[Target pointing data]
================

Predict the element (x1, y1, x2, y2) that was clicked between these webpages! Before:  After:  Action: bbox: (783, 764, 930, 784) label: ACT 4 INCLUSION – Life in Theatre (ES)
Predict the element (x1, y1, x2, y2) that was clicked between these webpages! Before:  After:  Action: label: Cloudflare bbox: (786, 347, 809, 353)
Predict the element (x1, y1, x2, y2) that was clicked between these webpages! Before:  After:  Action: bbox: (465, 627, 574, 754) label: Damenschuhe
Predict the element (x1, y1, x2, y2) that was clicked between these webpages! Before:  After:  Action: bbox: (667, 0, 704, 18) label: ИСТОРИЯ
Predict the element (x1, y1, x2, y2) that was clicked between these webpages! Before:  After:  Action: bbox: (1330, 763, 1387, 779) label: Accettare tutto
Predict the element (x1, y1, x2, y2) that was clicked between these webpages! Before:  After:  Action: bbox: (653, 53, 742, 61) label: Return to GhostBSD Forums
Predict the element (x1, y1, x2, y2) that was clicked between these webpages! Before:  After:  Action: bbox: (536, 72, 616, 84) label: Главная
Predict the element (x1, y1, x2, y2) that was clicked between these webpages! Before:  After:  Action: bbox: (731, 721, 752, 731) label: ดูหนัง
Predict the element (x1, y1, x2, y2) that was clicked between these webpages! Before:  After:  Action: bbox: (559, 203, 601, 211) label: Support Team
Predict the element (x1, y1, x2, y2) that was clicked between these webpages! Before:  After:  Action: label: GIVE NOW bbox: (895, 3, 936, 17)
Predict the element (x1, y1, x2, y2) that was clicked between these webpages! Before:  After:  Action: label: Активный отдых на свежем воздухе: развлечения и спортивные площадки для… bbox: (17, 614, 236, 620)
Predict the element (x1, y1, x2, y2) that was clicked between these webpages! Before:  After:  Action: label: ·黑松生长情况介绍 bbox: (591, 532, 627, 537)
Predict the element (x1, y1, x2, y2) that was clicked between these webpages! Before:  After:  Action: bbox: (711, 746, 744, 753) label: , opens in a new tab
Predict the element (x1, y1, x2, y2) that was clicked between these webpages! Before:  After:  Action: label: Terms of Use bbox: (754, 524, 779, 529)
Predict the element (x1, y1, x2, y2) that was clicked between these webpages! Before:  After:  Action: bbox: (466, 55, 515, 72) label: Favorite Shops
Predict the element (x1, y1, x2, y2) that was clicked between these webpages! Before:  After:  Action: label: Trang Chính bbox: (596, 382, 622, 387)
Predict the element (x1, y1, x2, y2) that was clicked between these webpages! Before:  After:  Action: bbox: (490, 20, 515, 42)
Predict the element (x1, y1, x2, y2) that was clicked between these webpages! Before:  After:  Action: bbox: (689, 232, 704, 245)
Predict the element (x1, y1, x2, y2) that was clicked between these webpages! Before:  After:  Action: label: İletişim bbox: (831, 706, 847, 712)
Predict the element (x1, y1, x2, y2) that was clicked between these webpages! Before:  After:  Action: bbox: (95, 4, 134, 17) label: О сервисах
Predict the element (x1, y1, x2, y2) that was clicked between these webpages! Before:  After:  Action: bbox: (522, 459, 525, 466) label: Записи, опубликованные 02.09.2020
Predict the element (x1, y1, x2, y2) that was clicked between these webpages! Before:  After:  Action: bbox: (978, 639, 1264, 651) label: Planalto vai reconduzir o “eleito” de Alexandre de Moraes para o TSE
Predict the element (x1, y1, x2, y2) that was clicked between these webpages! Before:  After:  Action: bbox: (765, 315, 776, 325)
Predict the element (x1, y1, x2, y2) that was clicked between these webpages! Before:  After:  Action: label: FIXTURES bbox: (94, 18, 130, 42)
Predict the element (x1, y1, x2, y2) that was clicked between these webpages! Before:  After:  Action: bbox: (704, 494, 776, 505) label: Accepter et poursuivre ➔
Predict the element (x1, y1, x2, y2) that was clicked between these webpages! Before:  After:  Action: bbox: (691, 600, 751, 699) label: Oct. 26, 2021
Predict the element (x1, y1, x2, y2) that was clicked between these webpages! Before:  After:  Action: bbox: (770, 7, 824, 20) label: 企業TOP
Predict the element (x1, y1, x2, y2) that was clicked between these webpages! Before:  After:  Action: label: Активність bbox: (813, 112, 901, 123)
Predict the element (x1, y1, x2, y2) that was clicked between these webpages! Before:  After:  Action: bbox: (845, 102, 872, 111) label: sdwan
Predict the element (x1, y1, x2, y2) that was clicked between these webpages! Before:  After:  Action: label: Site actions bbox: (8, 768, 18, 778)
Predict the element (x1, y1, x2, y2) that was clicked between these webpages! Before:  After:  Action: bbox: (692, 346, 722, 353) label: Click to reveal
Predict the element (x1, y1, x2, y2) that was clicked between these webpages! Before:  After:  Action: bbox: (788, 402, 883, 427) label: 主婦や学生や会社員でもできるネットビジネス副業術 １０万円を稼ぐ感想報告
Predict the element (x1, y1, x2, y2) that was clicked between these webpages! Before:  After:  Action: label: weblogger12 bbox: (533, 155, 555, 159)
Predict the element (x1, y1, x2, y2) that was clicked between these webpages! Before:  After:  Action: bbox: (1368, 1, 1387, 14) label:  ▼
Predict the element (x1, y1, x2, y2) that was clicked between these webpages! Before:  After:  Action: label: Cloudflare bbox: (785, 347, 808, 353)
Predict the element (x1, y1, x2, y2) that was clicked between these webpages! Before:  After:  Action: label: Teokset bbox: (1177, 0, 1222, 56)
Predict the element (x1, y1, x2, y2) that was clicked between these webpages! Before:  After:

================

TO DO: Copy out every item above word for word, with no changes.

SOLUTION TO THE PROBLEM:
Predict the element (x1, y1, x2, y2) that was clicked between these webpages! Before:  After:  Action: bbox: (783, 764, 930, 784) label: ACT 4 INCLUSION – Life in Theatre (ES)
Predict the element (x1, y1, x2, y2) that was clicked between these webpages! Before:  After:  Action: label: Cloudflare bbox: (786, 347, 809, 353)
Predict the element (x1, y1, x2, y2) that was clicked between these webpages! Before:  After:  Action: bbox: (465, 627, 574, 754) label: Damenschuhe
Predict the element (x1, y1, x2, y2) that was clicked between these webpages! Before:  After:  Action: bbox: (667, 0, 704, 18) label: ИСТОРИЯ
Predict the element (x1, y1, x2, y2) that was clicked between these webpages! Before:  After:  Action: bbox: (1330, 763, 1387, 779) label: Accettare tutto
Predict the element (x1, y1, x2, y2) that was clicked between these webpages! Before:  After:  Action: bbox: (653, 53, 742, 61) label: Return to GhostBSD Forums
Predict the element (x1, y1, x2, y2) that was clicked between these webpages! Before:  After:  Action: bbox: (536, 72, 616, 84) label: Главная
Predict the element (x1, y1, x2, y2) that was clicked between these webpages! Before:  After:  Action: bbox: (731, 721, 752, 731) label: ดูหนัง
Predict the element (x1, y1, x2, y2) that was clicked between these webpages! Before:  After:  Action: bbox: (559, 203, 601, 211) label: Support Team
Predict the element (x1, y1, x2, y2) that was clicked between these webpages! Before:  After:  Action: label: GIVE NOW bbox: (895, 3, 936, 17)
Predict the element (x1, y1, x2, y2) that was clicked between these webpages! Before:  After:  Action: label: Активный отдых на свежем воздухе: развлечения и спортивные площадки для… bbox: (17, 614, 236, 620)
Predict the element (x1, y1, x2, y2) that was clicked between these webpages! Before:  After:  Action: label: ·黑松生长情况介绍 bbox: (591, 532, 627, 537)
Predict the element (x1, y1, x2, y2) that was clicked between these webpages! Before:  After:  Action: bbox: (711, 746, 744, 753) label: , opens in a new tab
Predict the element (x1, y1, x2, y2) that was clicked between these webpages! Before:  After:  Action: label: Terms of Use bbox: (754, 524, 779, 529)
Predict the element (x1, y1, x2, y2) that was clicked between these webpages! Before:  After:  Action: bbox: (466, 55, 515, 72) label: Favorite Shops
Predict the element (x1, y1, x2, y2) that was clicked between these webpages! Before:  After:  Action: label: Trang Chính bbox: (596, 382, 622, 387)
Predict the element (x1, y1, x2, y2) that was clicked between these webpages! Before:  After:  Action: bbox: (490, 20, 515, 42)
Predict the element (x1, y1, x2, y2) that was clicked between these webpages! Before:  After:  Action: bbox: (689, 232, 704, 245)
Predict the element (x1, y1, x2, y2) that was clicked between these webpages! Before:  After:  Action: label: İletişim bbox: (831, 706, 847, 712)
Predict the element (x1, y1, x2, y2) that was clicked between these webpages! Before:  After:  Action: bbox: (95, 4, 134, 17) label: О сервисах
Predict the element (x1, y1, x2, y2) that was clicked between these webpages! Before:  After:  Action: bbox: (522, 459, 525, 466) label: Записи, опубликованные 02.09.2020
Predict the element (x1, y1, x2, y2) that was clicked between these webpages! Before:  After:  Action: bbox: (978, 639, 1264, 651) label: Planalto vai reconduzir o “eleito” de Alexandre de Moraes para o TSE
Predict the element (x1, y1, x2, y2) that was clicked between these webpages! Before:  After:  Action: bbox: (765, 315, 776, 325)
Predict the element (x1, y1, x2, y2) that was clicked between these webpages! Before:  After:  Action: label: FIXTURES bbox: (94, 18, 130, 42)
Predict the element (x1, y1, x2, y2) that was clicked between these webpages! Before:  After:  Action: bbox: (704, 494, 776, 505) label: Accepter et poursuivre ➔
Predict the element (x1, y1, x2, y2) that was clicked between these webpages! Before:  After:  Action: bbox: (691, 600, 751, 699) label: Oct. 26, 2021
Predict the element (x1, y1, x2, y2) that was clicked between these webpages! Before:  After:  Action: bbox: (770, 7, 824, 20) label: 企業TOP
Predict the element (x1, y1, x2, y2) that was clicked between these webpages! Before:  After:  Action: label: Активність bbox: (813, 112, 901, 123)
Predict the element (x1, y1, x2, y2) that was clicked between these webpages! Before:  After:  Action: bbox: (845, 102, 872, 111) label: sdwan
Predict the element (x1, y1, x2, y2) that was clicked between these webpages! Before:  After:  Action: label: Site actions bbox: (8, 768, 18, 778)
Predict the element (x1, y1, x2, y2) that was clicked between these webpages! Before:  After:  Action: bbox: (692, 346, 722, 353) label: Click to reveal
Predict the element (x1, y1, x2, y2) that was clicked between these webpages! Before:  After:  Action: bbox: (788, 402, 883, 427) label: 主婦や学生や会社員でもできるネットビジネス副業術 １０万円を稼ぐ感想報告
Predict the element (x1, y1, x2, y2) that was clicked between these webpages! Before:  After:  Action: label: weblogger12 bbox: (533, 155, 555, 159)
Predict the element (x1, y1, x2, y2) that was clicked between these webpages! Before:  After:  Action: bbox: (1368, 1, 1387, 14) label:  ▼
Predict the element (x1, y1, x2, y2) that was clicked between these webpages! Before:  After:  Action: label: Cloudflare bbox: (785, 347, 808, 353)
Predict the element (x1, y1, x2, y2) that was clicked between these webpages! Before:  After:  Action: label: Teokset bbox: (1177, 0, 1222, 56)
Predict the element (x1, y1, x2, y2) that was clicked between these webpages! Before:  After:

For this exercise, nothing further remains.